• _Tasks to perform_
1. Answer these from the article about the Faith and Liberty Discovery Center:
(a) Which company designed the Faith and Liberty Discovery Center?
(b) In what year was the American Bible Society founded?
(c) On which floors is the American Bible Society leasing offices?
2. Write the next part of the article about the Faith and Liberty Discovery Center, starting after its last sentence.

• _Reading text_
####################
Stephen Kao – American Bible Society
The force will be with you—and in more ways than one—with the opening of the American Bible Society’s Faith and Liberty Discovery Center in Philadelphia in May 2021.
From the moment visitors walk into its two floors of display in Independence Mall they will be handed a glowing lamp—akin to a Star Wars light saber—that acts more like a magic wand. Wave it at one of the interactive displays and they can access information about a spiritual relic, listen to historical recordings of scripture, or delve into recorded discussions on themes such as “justice” or “truth.” At the end of the tour, visitors can download whatever aspect of their visit intrigued them, to take home.
With its opening slated for May 1, the exhibit is adjacent to popular attractions on Independence Mall like Independence Hall, the Liberty Bell, and Museum of Jewish History. It marks a new way for people to understand the Bible’s influence in American history, says ABS General Counsel Stephen Kao. He explains there’s a certain “wow” factor at the site, which was designed by Local Projects, the same company that built New York City’s 9/11 Memorial and Museum.
“The Bible as a historical document played a powerful role in the development of our country,” says Kao, noting it was one of America’s three key founding documents alongside the Declaration of Independence and the U.S. Constitution. “The mission of the Faith and Liberty Discovery Center is for all people to explore the relationship between faith and liberty from America’s founding to today.”
Merging the physical with the digital
Founded in 1816, the nonprofit was formed in New York City through the collaboration of regional Bible Societies to aid in the production and distribution of bibles. Notable leaders have included President of the Continental Congress Elias Boudinot, Chief Justice John Jay and Francis Scott Key, the writer of the national anthem.
“It was our mission to bring the first Bible to people in the U.S. and around the world and translate it into all heart languages,” says Kao, noting its ministry traces to Civil War soldiers who he says found healing for their traumas via scripture.
ABS moved to Philly in 2015 for missional purposes and to build its FLDC on the historic Independence Mall. The site—designed by L2Partridge of Philadelphia—won the 2017 Shaw Design Award in the large office category.
Kao says the move physically and philosophically provided opportunities for growth. In addition to the FLDC on the first floor, ABS is leasing offices on the eighth and ninth floors.
“It’s an important time to point people to the Bible for hope—to show them what we have in common, rather than the differences that pull us apart,” says Kao, pointing to the current pandemic and social unrest. “Here we can bring a physical and digital experience together to show how the Bible has impacted society over time.”
While Kao handles the daily legal work at ABS, there’s another critical task to his role: building relationships within its community. Leading the ABS cultural health team, he facilitates conversations to help staff adjust to a “new normal.”
To develop community culture—a priority for CEO Robert Briggs—Kao helped develop a 3-part formula focused on internal communications, leadership accountability and community care and interaction—no small feat during a pandemic when the entire staff is virtual.
####################
• _Extracted records_

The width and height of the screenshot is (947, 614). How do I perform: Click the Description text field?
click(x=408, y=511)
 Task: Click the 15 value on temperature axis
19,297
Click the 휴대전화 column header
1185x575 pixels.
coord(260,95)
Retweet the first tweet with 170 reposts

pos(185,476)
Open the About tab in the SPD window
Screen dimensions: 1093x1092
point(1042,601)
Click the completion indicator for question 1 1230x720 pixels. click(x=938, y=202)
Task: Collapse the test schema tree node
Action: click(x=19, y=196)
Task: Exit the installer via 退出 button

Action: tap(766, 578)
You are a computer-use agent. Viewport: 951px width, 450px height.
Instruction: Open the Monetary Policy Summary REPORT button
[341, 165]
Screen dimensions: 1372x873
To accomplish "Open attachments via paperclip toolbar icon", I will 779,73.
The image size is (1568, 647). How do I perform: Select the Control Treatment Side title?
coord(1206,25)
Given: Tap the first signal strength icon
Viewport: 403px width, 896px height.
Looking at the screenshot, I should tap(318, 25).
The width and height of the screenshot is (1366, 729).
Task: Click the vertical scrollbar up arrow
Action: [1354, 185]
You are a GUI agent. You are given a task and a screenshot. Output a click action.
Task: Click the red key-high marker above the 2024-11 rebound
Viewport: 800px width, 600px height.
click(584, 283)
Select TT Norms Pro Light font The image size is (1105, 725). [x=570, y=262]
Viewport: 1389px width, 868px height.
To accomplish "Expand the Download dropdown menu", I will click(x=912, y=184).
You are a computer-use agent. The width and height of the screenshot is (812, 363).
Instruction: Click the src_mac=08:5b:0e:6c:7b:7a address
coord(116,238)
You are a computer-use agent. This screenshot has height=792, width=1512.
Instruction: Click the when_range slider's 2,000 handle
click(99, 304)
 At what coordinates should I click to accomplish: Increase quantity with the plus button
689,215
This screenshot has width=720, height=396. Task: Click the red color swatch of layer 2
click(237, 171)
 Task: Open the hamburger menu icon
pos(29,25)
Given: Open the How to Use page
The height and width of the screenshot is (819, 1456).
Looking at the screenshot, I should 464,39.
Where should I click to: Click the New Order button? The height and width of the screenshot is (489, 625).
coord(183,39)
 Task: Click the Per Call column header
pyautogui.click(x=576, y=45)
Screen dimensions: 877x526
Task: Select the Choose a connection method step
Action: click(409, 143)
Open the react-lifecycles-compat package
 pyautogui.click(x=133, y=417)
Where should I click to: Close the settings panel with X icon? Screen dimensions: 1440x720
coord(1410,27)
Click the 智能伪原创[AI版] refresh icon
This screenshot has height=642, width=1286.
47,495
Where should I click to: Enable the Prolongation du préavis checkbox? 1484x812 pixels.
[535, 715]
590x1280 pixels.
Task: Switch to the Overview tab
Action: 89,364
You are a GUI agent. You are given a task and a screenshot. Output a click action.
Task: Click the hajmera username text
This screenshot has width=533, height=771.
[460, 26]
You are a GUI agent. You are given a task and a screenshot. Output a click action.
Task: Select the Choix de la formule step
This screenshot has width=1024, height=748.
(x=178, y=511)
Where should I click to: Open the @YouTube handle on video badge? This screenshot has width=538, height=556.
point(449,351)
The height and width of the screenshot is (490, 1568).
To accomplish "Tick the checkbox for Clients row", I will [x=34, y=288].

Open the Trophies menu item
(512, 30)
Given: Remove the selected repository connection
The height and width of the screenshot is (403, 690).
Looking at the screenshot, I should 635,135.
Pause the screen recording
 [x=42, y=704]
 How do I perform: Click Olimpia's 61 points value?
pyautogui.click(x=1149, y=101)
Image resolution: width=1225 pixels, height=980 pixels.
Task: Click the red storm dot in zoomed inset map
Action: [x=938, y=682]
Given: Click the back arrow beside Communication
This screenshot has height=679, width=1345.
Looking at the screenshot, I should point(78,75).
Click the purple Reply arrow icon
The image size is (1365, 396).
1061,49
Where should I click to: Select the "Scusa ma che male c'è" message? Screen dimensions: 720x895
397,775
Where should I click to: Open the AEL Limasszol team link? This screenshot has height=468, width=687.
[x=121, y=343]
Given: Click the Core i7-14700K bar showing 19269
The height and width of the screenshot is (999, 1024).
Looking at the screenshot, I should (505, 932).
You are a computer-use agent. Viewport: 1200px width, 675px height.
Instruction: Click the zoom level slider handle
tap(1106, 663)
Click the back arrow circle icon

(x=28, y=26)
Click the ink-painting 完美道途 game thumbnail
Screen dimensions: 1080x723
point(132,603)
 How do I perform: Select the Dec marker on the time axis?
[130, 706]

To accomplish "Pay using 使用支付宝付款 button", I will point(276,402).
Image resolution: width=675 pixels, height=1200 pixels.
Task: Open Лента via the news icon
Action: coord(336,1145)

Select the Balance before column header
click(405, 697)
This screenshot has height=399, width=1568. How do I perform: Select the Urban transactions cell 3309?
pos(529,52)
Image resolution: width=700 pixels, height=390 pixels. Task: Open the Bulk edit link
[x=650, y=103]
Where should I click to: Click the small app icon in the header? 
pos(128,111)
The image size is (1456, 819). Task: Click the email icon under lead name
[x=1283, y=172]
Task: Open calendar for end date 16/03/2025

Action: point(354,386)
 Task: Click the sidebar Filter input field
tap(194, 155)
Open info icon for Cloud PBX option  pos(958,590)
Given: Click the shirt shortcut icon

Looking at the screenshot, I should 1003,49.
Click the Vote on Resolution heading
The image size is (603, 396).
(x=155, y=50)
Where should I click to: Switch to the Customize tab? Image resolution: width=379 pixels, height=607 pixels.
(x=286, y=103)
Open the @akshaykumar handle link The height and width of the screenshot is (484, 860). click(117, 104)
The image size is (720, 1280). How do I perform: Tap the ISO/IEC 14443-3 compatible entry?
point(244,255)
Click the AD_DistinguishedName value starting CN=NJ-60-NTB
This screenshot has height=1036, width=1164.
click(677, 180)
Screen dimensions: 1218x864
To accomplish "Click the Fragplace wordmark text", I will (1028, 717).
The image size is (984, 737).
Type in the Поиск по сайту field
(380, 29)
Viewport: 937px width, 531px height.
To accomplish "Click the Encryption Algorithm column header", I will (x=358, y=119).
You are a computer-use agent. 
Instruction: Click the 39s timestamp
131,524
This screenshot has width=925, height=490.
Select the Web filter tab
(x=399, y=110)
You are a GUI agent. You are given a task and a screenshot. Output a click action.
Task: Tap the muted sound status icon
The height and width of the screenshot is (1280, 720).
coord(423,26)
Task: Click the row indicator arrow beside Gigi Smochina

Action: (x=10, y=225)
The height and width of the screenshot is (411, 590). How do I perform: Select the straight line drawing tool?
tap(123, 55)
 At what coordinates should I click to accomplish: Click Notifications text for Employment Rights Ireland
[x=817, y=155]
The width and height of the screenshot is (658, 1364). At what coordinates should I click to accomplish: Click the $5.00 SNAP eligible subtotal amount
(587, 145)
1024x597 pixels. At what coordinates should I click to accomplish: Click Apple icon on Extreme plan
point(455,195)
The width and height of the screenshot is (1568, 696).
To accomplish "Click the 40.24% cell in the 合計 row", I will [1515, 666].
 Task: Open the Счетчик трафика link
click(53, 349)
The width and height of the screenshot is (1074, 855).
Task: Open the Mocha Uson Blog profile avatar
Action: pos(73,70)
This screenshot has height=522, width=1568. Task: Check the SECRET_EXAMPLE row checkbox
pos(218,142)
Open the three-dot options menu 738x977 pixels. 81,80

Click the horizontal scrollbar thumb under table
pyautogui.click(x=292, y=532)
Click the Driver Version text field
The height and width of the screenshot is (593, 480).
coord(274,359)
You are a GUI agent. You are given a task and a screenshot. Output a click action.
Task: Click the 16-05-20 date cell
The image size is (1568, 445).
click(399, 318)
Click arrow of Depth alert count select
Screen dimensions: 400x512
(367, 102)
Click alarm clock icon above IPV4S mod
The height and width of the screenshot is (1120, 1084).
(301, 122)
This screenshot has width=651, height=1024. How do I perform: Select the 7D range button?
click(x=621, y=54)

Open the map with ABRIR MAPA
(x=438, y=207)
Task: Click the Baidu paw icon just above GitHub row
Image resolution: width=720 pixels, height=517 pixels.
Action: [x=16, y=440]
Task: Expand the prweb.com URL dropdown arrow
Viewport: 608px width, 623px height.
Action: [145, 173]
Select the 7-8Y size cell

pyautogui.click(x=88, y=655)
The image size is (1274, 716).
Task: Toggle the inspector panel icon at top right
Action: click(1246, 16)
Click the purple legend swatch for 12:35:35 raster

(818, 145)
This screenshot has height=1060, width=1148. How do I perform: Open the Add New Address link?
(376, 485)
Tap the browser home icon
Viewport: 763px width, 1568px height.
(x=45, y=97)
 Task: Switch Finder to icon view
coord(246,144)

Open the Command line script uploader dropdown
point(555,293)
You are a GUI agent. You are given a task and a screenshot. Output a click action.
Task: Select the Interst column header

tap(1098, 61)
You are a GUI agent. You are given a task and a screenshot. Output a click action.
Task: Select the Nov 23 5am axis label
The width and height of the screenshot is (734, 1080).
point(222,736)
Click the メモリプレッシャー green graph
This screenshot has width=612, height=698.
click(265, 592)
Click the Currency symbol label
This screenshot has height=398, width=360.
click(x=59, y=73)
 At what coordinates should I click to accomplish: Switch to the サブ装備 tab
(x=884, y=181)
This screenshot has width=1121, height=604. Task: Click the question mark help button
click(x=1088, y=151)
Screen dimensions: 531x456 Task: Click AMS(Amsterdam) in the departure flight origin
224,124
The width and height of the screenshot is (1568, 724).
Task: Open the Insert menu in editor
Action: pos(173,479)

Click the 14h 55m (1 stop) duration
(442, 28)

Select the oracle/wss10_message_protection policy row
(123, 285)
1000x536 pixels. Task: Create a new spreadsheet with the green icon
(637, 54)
####################
• _Replies_
1.
(a) Local Projects
(b) 1816
(c) The eighth and ninth floors

2.
Briggs and Kao are inspired by the corporate change management model written for the Harvard Business Review by Dr. John Kotter, founder of Kotter International, a management consulting firm.
“We needed to develop a stronger sense of community, so many of us began working outside our normal job descriptions to build trust,” says Kao.
To demonstrate a caring culture, since March 2020, Kao’s orchestrated regular Zoom meetings, virtual town halls, and morning sessions with staff. Weaving in discussion and meditation, he makes a point of reaching out to 200-employees to understand their stress, isolation and challenges of COVID-19.
“We’ve developed a sense of connection and caring,” says Kao. “It’s the most meaningful job I’ve ever had.”
Practicing what you preach
But for Kao, life and work have always intersected.
Growing up in a faith-based background, Kao springs from a family tradition of promoting fairness and justice. Three previous generations served as ministers throughout Asia. Developing an interest in law, he found a different way to merge his legal aspirations with his desire to make a difference.
Earning his political science degree from Columbia University, Kao earned his JD from the University of Virginia School of Law. Following graduation, he became the director of a criminal justice research initiative and authored a criminal justice index covering reforms and another publication regarding civil rights.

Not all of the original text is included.